INFORMATION PROVIDED =
┄┄┄┄┄┄┄┄┄┄┄┄┄┄┄┄┄┄┄┄

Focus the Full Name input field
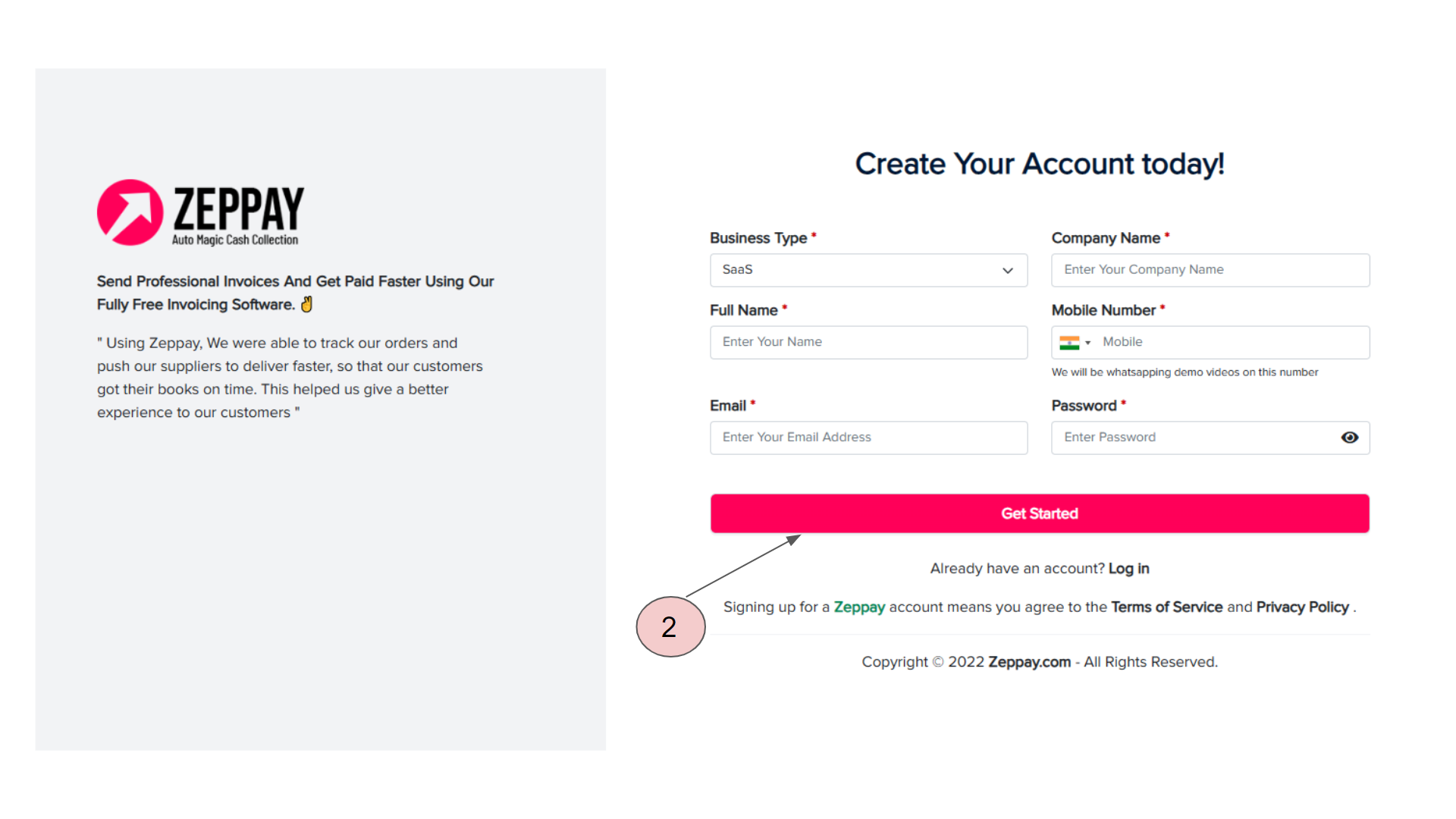 [868, 342]
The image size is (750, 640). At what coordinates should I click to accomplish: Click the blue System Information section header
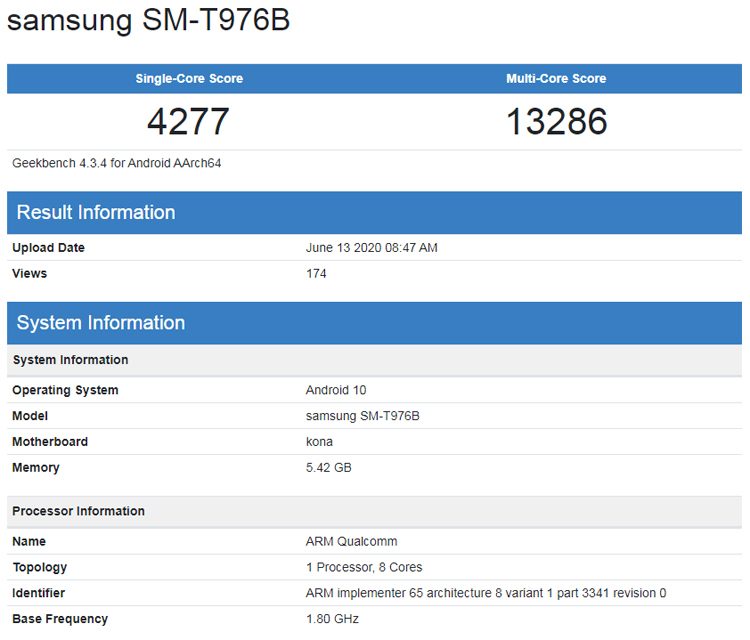101,323
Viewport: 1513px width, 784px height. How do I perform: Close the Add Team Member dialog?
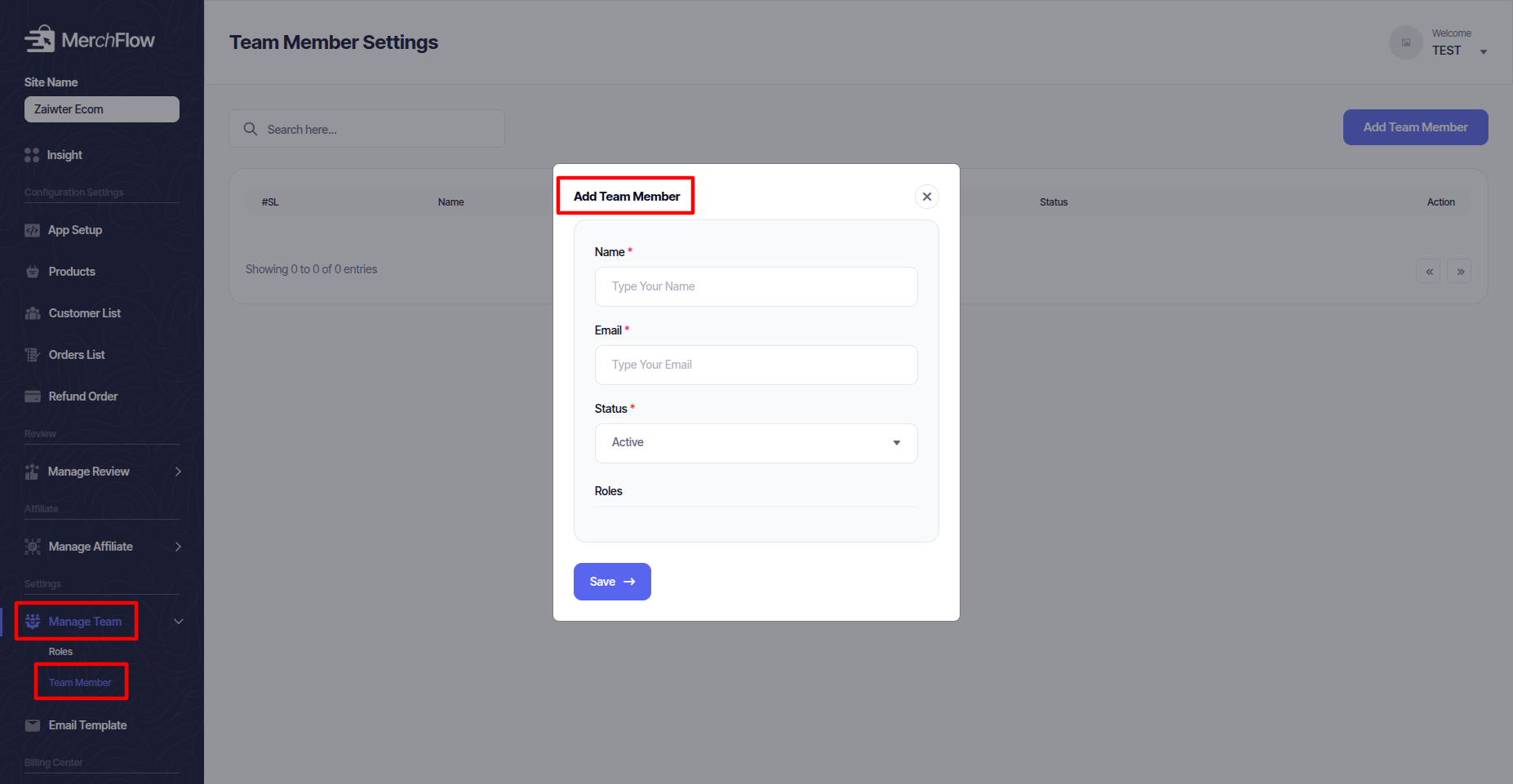pyautogui.click(x=926, y=197)
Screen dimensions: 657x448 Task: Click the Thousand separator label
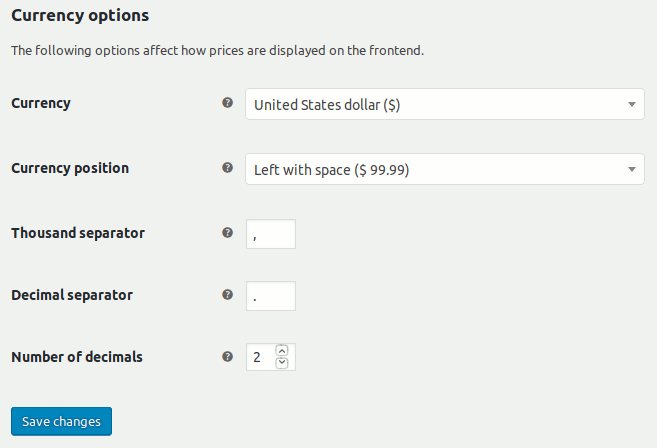[78, 233]
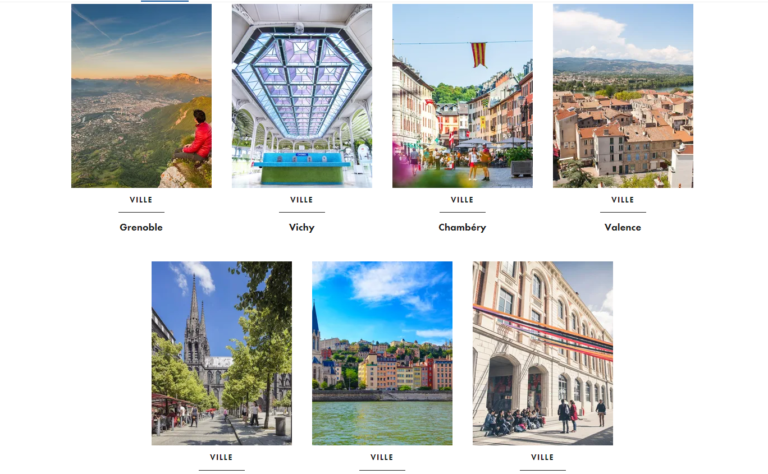Open the Vichy glass ceiling photo
This screenshot has height=474, width=768.
(x=302, y=96)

┄┄┄┄┄┄┄┄┄┄┄┄┄┄┄┄┄┄┄┄

WHAT IS NEEDED =
With the pictures left out, write out exactly the lines from the line containing "Screen dimensions: 657x448" through the last line of the entries above, both ends included, and no others.

EXPECTED ANSWER =
Screen dimensions: 657x448 Task: Click the Thousand separator label
[78, 233]
Open the Vichy glass ceiling photo
This screenshot has height=474, width=768.
(x=302, y=96)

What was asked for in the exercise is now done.